Challenge
Write out every line of the items below as a numbered list, omitting any blank lines.

Data items

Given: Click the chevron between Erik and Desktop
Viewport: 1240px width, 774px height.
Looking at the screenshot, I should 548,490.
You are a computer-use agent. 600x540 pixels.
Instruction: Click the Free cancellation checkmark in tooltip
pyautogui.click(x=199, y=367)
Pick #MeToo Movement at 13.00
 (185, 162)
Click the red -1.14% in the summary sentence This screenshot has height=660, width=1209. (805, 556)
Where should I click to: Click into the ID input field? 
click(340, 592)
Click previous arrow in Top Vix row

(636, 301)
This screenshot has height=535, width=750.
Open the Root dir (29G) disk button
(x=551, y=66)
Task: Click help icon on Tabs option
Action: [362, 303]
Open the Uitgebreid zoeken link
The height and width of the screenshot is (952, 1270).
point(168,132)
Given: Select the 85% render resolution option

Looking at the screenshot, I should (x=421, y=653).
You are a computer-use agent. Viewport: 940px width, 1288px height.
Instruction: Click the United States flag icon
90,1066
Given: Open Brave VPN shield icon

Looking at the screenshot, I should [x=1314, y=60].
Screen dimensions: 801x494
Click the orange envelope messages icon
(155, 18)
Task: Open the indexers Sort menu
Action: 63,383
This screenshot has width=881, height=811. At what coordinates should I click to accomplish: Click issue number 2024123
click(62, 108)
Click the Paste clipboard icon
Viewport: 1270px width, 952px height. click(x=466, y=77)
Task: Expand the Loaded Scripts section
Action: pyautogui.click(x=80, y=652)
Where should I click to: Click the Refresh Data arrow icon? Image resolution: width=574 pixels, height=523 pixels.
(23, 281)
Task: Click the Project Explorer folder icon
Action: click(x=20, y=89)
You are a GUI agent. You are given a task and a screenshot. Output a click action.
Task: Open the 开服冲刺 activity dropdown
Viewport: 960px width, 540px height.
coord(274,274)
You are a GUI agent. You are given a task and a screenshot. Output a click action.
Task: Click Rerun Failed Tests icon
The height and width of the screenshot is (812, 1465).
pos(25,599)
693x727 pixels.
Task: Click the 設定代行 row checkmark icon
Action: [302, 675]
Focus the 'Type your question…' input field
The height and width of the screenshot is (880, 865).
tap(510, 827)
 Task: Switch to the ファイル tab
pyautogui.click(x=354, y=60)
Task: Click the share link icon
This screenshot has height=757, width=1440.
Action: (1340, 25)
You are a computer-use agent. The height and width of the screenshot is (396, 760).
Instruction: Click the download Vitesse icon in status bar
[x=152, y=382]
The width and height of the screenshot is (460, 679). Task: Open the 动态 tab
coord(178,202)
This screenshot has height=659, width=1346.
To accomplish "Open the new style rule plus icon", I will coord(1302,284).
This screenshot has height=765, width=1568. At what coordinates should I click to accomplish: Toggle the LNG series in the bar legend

Response to this exercise
1. Given: Click the chevron between Erik and Desktop
2. Viewport: 1240px width, 774px height.
3. Looking at the screenshot, I should 548,490.
4. You are a computer-use agent. 600x540 pixels.
5. Instruction: Click the Free cancellation checkmark in tooltip
6. pyautogui.click(x=199, y=367)
7. Pick #MeToo Movement at 13.00
8.  (185, 162)
9. Click the red -1.14% in the summary sentence This screenshot has height=660, width=1209. (805, 556)
10. Where should I click to: Click into the ID input field? 
11. click(340, 592)
12. Click previous arrow in Top Vix row
13. (636, 301)
14. This screenshot has height=535, width=750.
15. Open the Root dir (29G) disk button
16. (x=551, y=66)
17. Task: Click help icon on Tabs option
18. Action: [362, 303]
19. Open the Uitgebreid zoeken link
20. The height and width of the screenshot is (952, 1270).
21. point(168,132)
22. Given: Select the 85% render resolution option
23. Looking at the screenshot, I should (x=421, y=653).
24. You are a computer-use agent. Viewport: 940px width, 1288px height.
25. Instruction: Click the United States flag icon
26. 90,1066
27. Given: Open Brave VPN shield icon
28. Looking at the screenshot, I should [x=1314, y=60].
29. Screen dimensions: 801x494
30. Click the orange envelope messages icon
31. (155, 18)
32. Task: Open the indexers Sort menu
33. Action: 63,383
34. This screenshot has width=881, height=811. At what coordinates should I click to accomplish: Click issue number 2024123
35. click(62, 108)
36. Click the Paste clipboard icon
37. Viewport: 1270px width, 952px height. click(x=466, y=77)
38. Task: Expand the Loaded Scripts section
39. Action: pyautogui.click(x=80, y=652)
40. Where should I click to: Click the Refresh Data arrow icon? Image resolution: width=574 pixels, height=523 pixels.
41. (23, 281)
42. Task: Click the Project Explorer folder icon
43. Action: click(x=20, y=89)
44. You are a GUI agent. You are given a task and a screenshot. Output a click action.
45. Task: Open the 开服冲刺 activity dropdown
46. Viewport: 960px width, 540px height.
47. coord(274,274)
48. You are a GUI agent. You are given a task and a screenshot. Output a click action.
49. Task: Click Rerun Failed Tests icon
50. The height and width of the screenshot is (812, 1465).
51. pos(25,599)
52. 693x727 pixels.
53. Task: Click the 設定代行 row checkmark icon
54. Action: [302, 675]
55. Focus the 'Type your question…' input field
56. The height and width of the screenshot is (880, 865).
57. tap(510, 827)
58.  Task: Switch to the ファイル tab
59. pyautogui.click(x=354, y=60)
60. Task: Click the share link icon
61. This screenshot has height=757, width=1440.
62. Action: (1340, 25)
63. You are a computer-use agent. The height and width of the screenshot is (396, 760).
64. Instruction: Click the download Vitesse icon in status bar
65. [x=152, y=382]
66. The width and height of the screenshot is (460, 679). Task: Open the 动态 tab
67. coord(178,202)
68. This screenshot has height=659, width=1346.
69. To accomplish "Open the new style rule plus icon", I will coord(1302,284).
70. This screenshot has height=765, width=1568. At what coordinates should I click to accomplish: Toggle the LNG series in the bar legend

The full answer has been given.